A further example of the popular legislative initiative was a nationwide petition to try and force the Spanish Government to reconsider its smoking ban (some half a million signatories were required, if memory serves). Even if the number had been collected, the government wasn't obliged to initiate reform; as I say, it is still the relevant body's decision as to whether it takes the petition forward. In Catalonia, it had suited the government there to accept the bullfighting-ban demand.

The right to petition is, as with other expressions of protest, enshrined in the Spanish Constitution. It might strike some strange that one should have to invoke the Constitution, but then you have to consider what came before the Constitution. And that's why this legal entitlement is taken seriously and also why petitions, of all sorts, are so widely raised.

At a very different level to the Catalonian petition, there was one in Pollensa some time ago. It raised the required number of signatures (not that many) to force the town hall to get its finger out and do what it had said it would do in opening up access to a particular walk in the town. The petition didn't change anything at local legislative level, just simply gave the town hall the nudge to shake it out of its inertia.

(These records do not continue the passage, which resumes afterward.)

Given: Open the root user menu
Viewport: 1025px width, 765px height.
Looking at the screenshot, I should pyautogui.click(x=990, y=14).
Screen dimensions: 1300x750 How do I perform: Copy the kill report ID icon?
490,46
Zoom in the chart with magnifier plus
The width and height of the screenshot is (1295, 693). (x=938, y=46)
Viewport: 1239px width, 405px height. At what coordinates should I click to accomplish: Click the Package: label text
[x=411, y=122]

And now, there are other petitions doing the rounds; one in Alcúdia, one in Pollensa. The Alcúdia petition has been raised by taxi-drivers. They are hacked off with the tourist train that has returned this summer. And it would appear that it is not only the taxi-drivers who are upset. There are also the likes of the operators who hire out those tourist trike things. They reckon they're losing out to the tourist train, as well.

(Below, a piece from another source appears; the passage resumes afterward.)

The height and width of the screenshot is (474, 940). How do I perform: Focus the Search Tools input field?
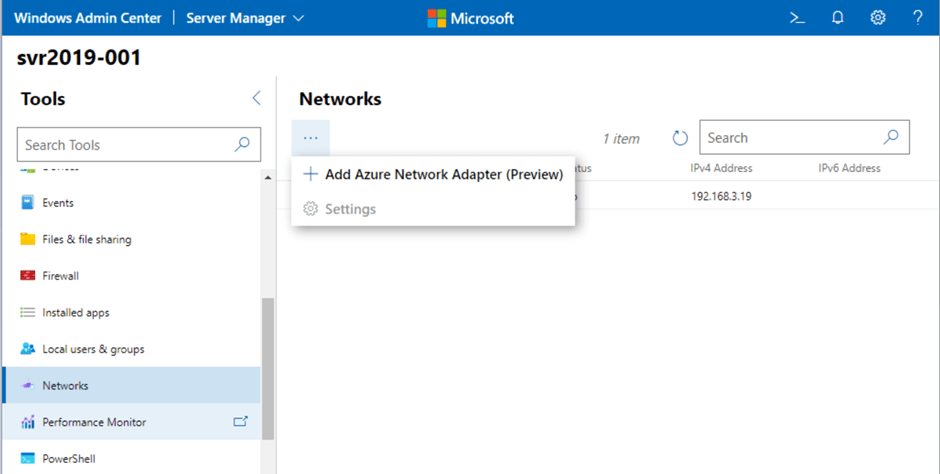pyautogui.click(x=125, y=145)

It hasn't happened yet, but there might be a counter-petition, one in favour of the train. And who was it suggested might like to organise it? I doubt that my assistance will be needed, as I doubt that the town hall will, even with a whole load of signatures, feel obliged to do anything with the taxi-drivers petition. Why, the town hall has asked, did no one raise any objections when the process for re-introducing the train was initiated?

Then there is the petition in Pollensa, and this one is hoping to shake the town hall out of further inertia, this time to do with the state of the beach in Formentor. Winter storms caused damage to the beach and reduced it to a right old state. Some of the beach, by the hotel, is back in sandy good order. It's the part which isn't by the hotel that remains a mess.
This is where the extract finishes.